## Source extract
Hello everyone. I’d like to reopen this thread and raise awareness among both Victron developers and operators about a crucial issue: State of Charge (SOC) determination! I believe we all agree that determining the SOC, and thus calculating the stored energy, is fundamental for the correct functioning of the DESS (Device Energy Storage System). Elsewhere in the forum, there’s discussion about adding a decimal place. However, this is of little help as long as we can’t accurately define and specify the actual SOC value. There are two methods available for determining the SOC value. I won’t elaborate further on method 1 (determining the SOC via the BMS), as it’s been discussed often enough. It’s nothing more than a rough estimate, and the values are completely unsuitable for precise DESS control. The second method, using a shunt, is much more accurate and suitable, but from my perspective and observations, it also has a fundamental weakness: the battery’s own power consumption, or rather, the power consumption of the internal components, is not taken into account. Most of these batteries contain BMS, balancers, heaters, displays, or similar components that lead to power consumption downstream of the shunt. In summer, with high solar yields and regular SoC calibration, this problem might be negligible; otherwise, it leads to miscalculations by the DESS. Currently, the problem is addressed by regular battery balancing and the associated 100% calibration. In my opinion, however, this is merely a cover-up of the real issue. A solution, in my view, would be to integrate a mechanism, either in the shunt or directly in the DESS, to account for and calibrate this battery standby power consumption. I’ve been observing the development of the DESS for years now and believe that much of the sometimes justified criticism stems from this. The numerous discussions about a reserve SoC or a separate DESS SoC are likely related to this problem in many respects. Please consider this issue. Otherwise, thank you for the new developments, and I wish everyone a happy 2026.
I have exactly the same problems; all consumers that have anything to do with the battery run through the shunt, yet I still lose 1% of SOC per day without it being taken into account by the shunt in any way. I have to readjust it every two to three days, which is frustrating.

## Data

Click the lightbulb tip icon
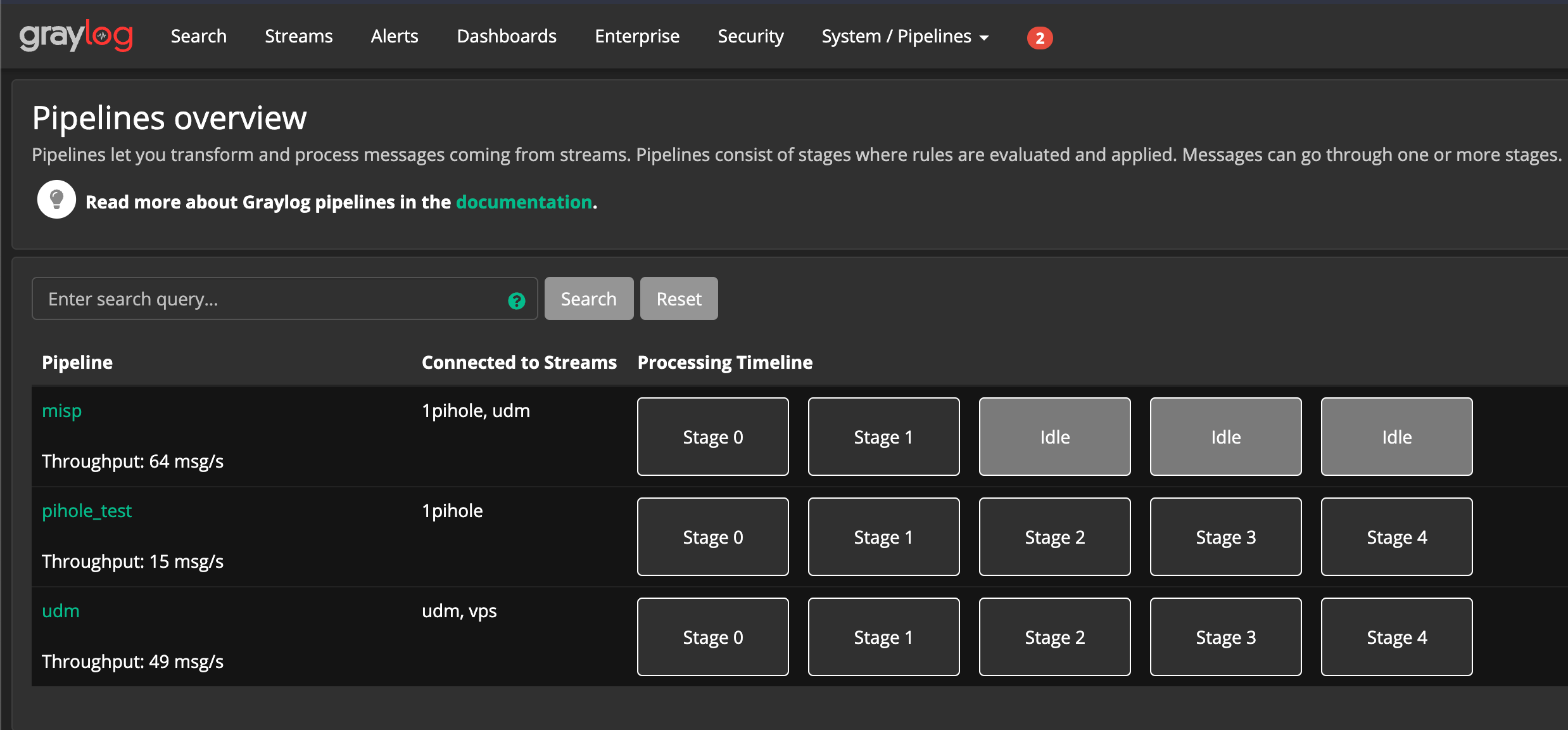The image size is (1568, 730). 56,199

## Tasks to perform
1 - In the forum discussion on state-of-charge determination, how often does the second contributor say they must readjust the SOC?
2 - Reproduce word for word the stretch of the forum discussion on state-of-charge determination from "I have exactly" through "which is frustrating.".

## Responses to the tasks
1 - Every two to three days.

2 -
I have exactly the same problems; all consumers that have anything to do with the battery run through the shunt, yet I still lose 1% of SOC per day without it being taken into account by the shunt in any way. I have to readjust it every two to three days, which is frustrating.